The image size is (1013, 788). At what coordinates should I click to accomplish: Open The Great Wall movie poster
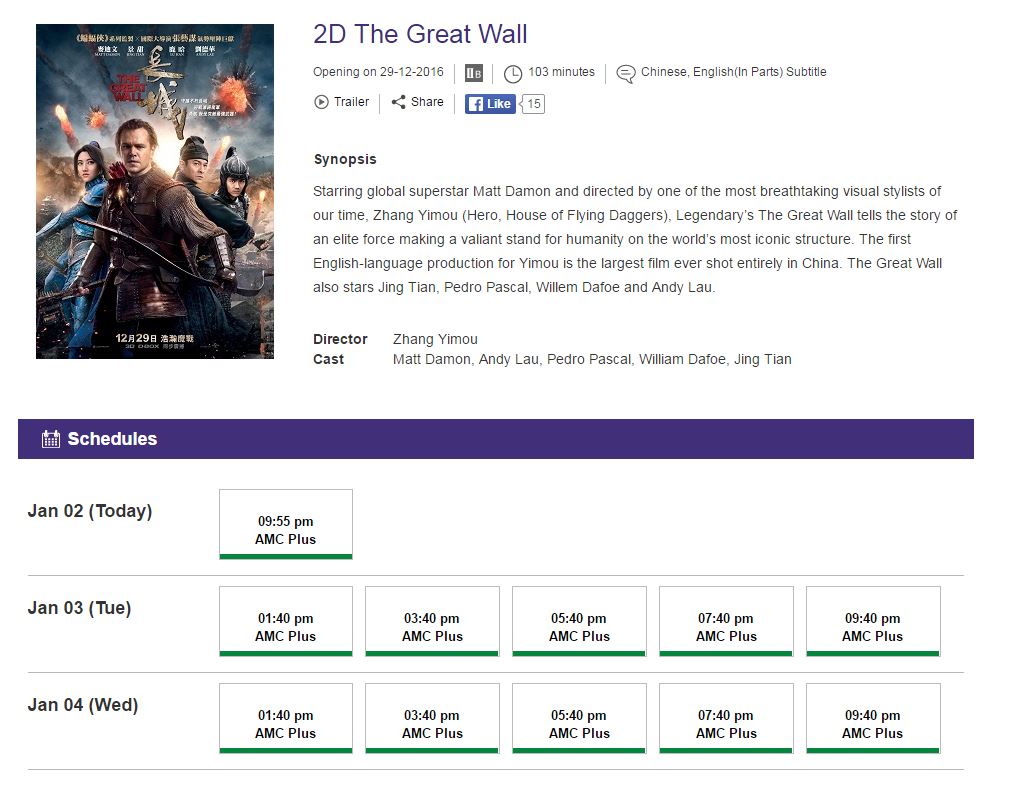155,191
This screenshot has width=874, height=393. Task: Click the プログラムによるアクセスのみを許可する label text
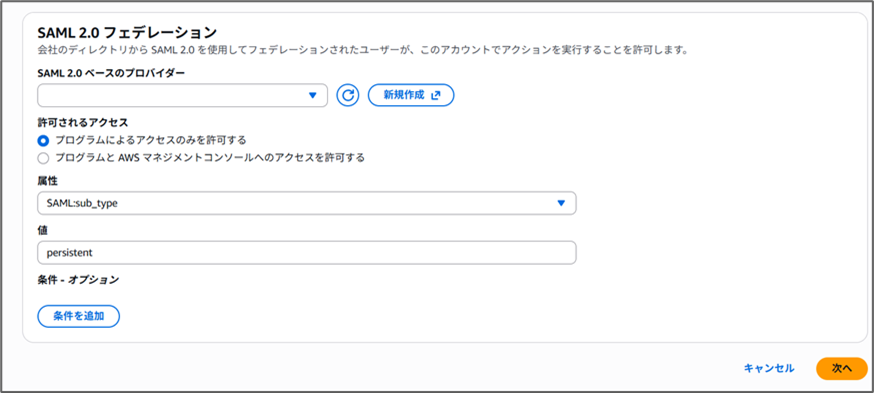[150, 140]
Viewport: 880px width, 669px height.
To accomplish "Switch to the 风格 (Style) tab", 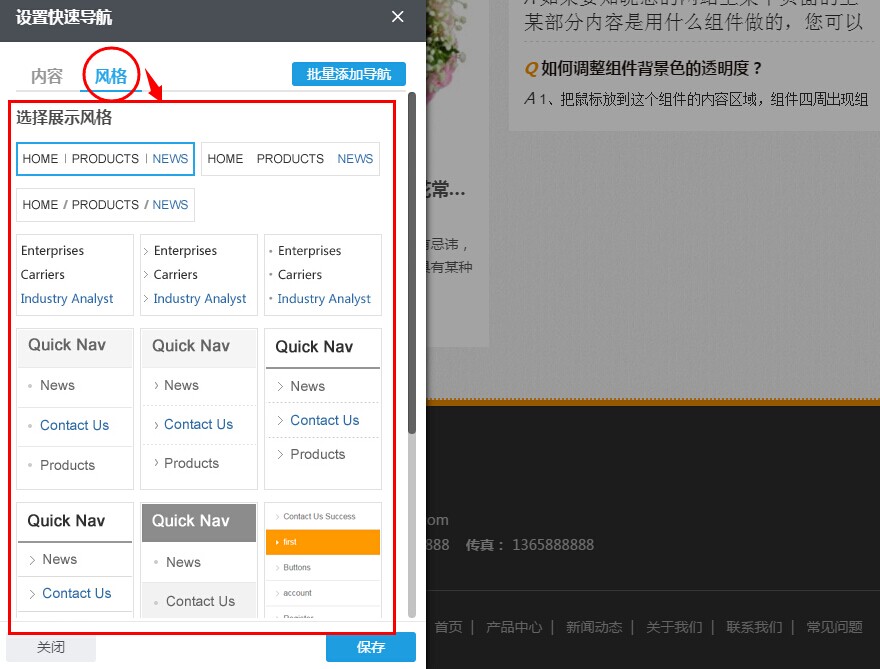I will (x=109, y=74).
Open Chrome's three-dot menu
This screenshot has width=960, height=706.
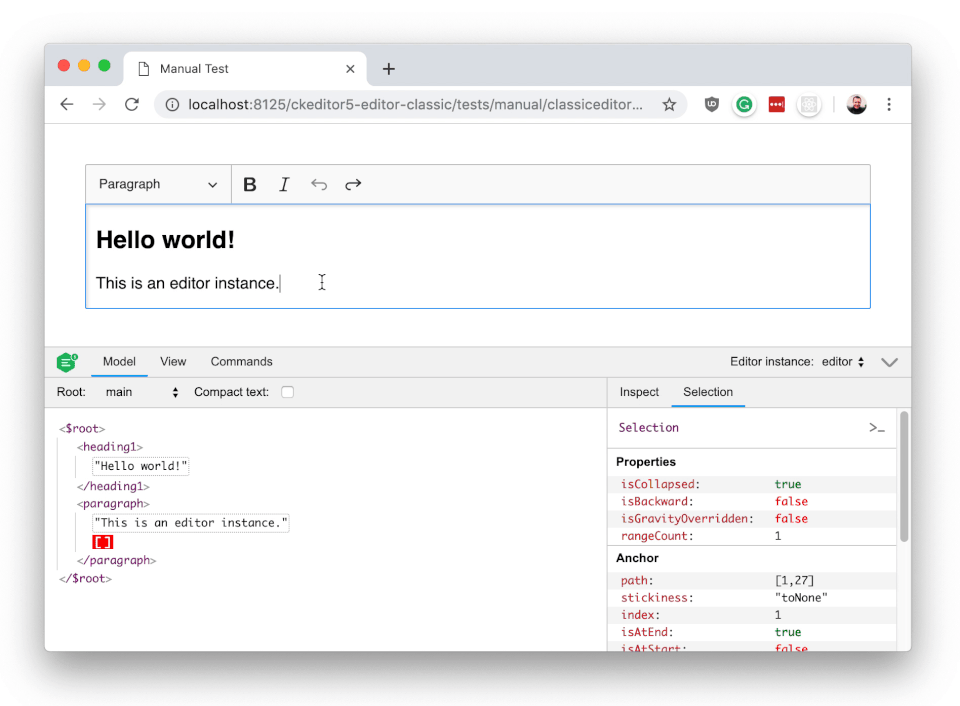888,105
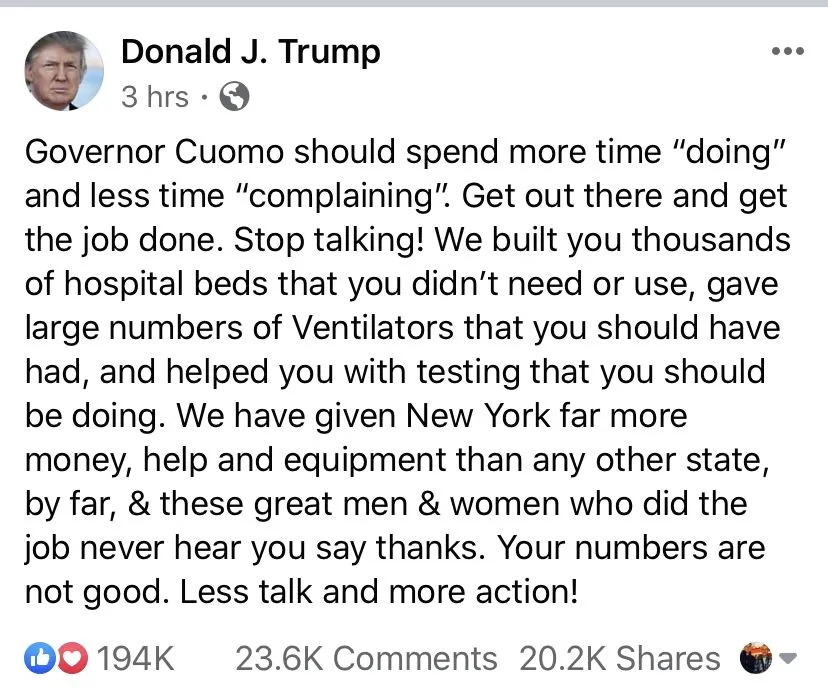Image resolution: width=828 pixels, height=696 pixels.
Task: Click the small avatar beside the shares count
Action: point(754,658)
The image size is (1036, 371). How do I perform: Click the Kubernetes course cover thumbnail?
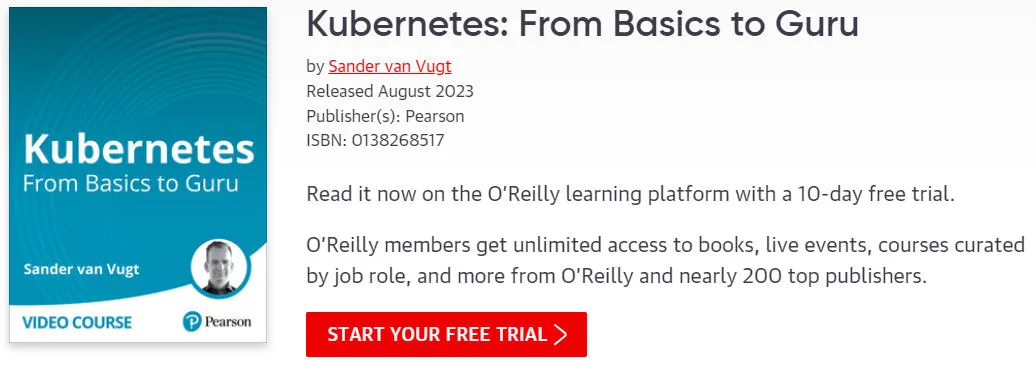coord(137,175)
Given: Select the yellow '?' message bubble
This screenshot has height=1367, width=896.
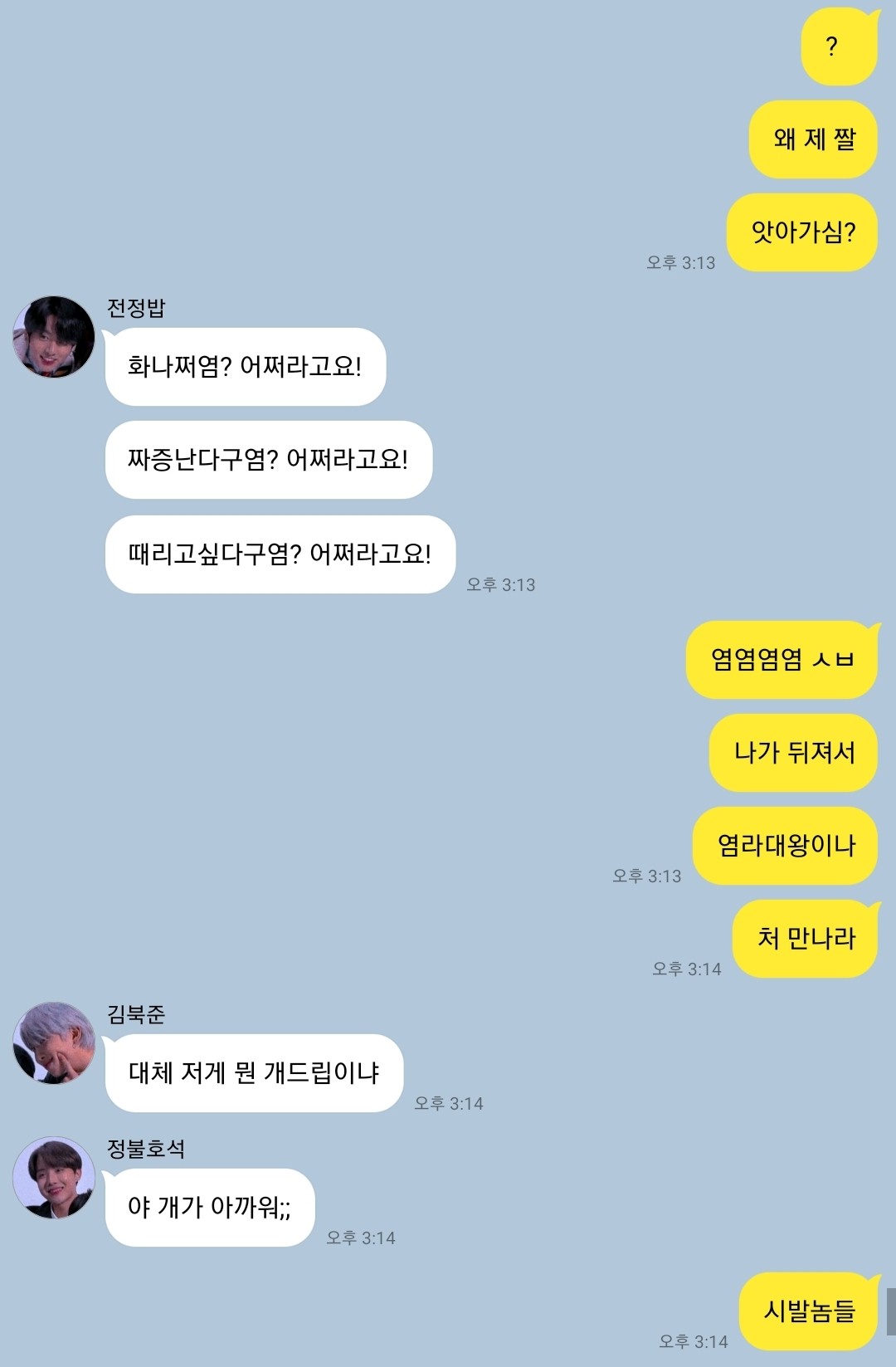Looking at the screenshot, I should (x=840, y=46).
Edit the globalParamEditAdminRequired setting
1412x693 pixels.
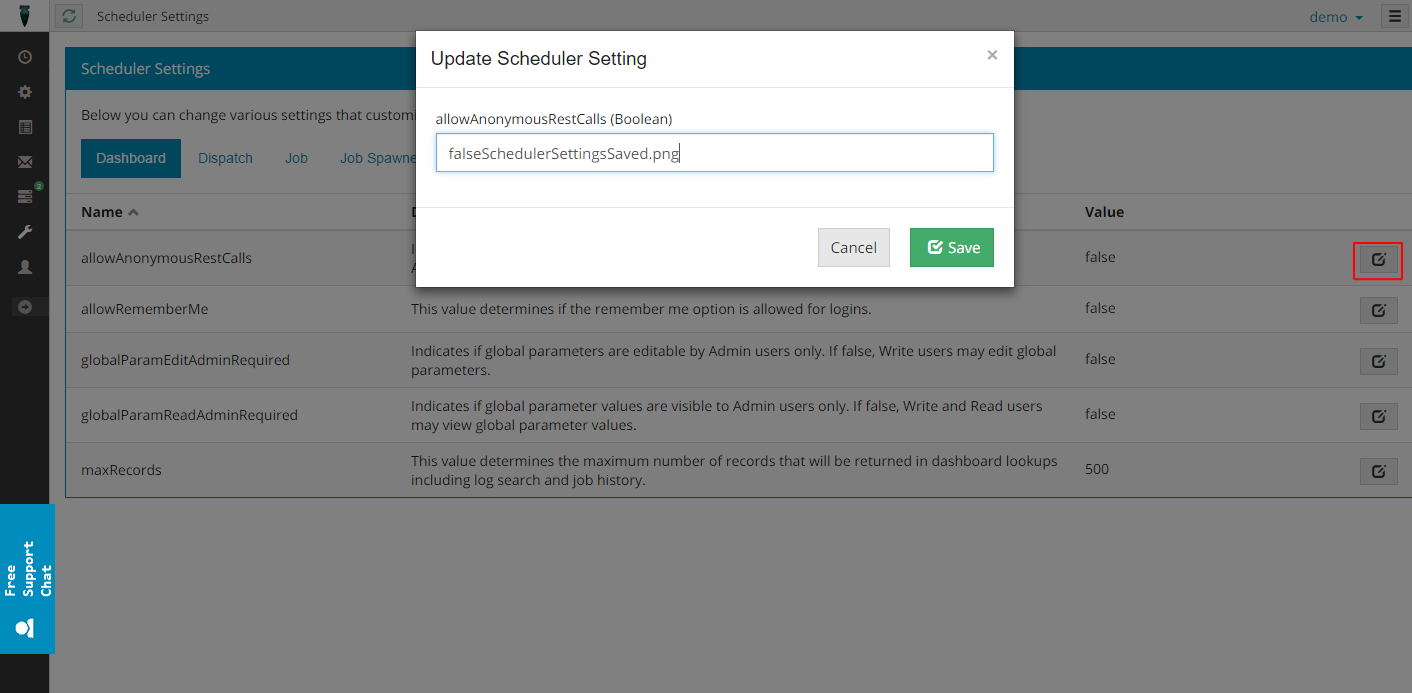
------------
Instructions to follow: Your task is to repeat, word for word and with no picture, every line from the one that contains "This screenshot has height=1367, width=896." through the last line of the data.

Completed exercise:
This screenshot has height=1367, width=896.
Looking at the screenshot, I should (x=840, y=46).
Edit the globalParamEditAdminRequired setting
1412x693 pixels.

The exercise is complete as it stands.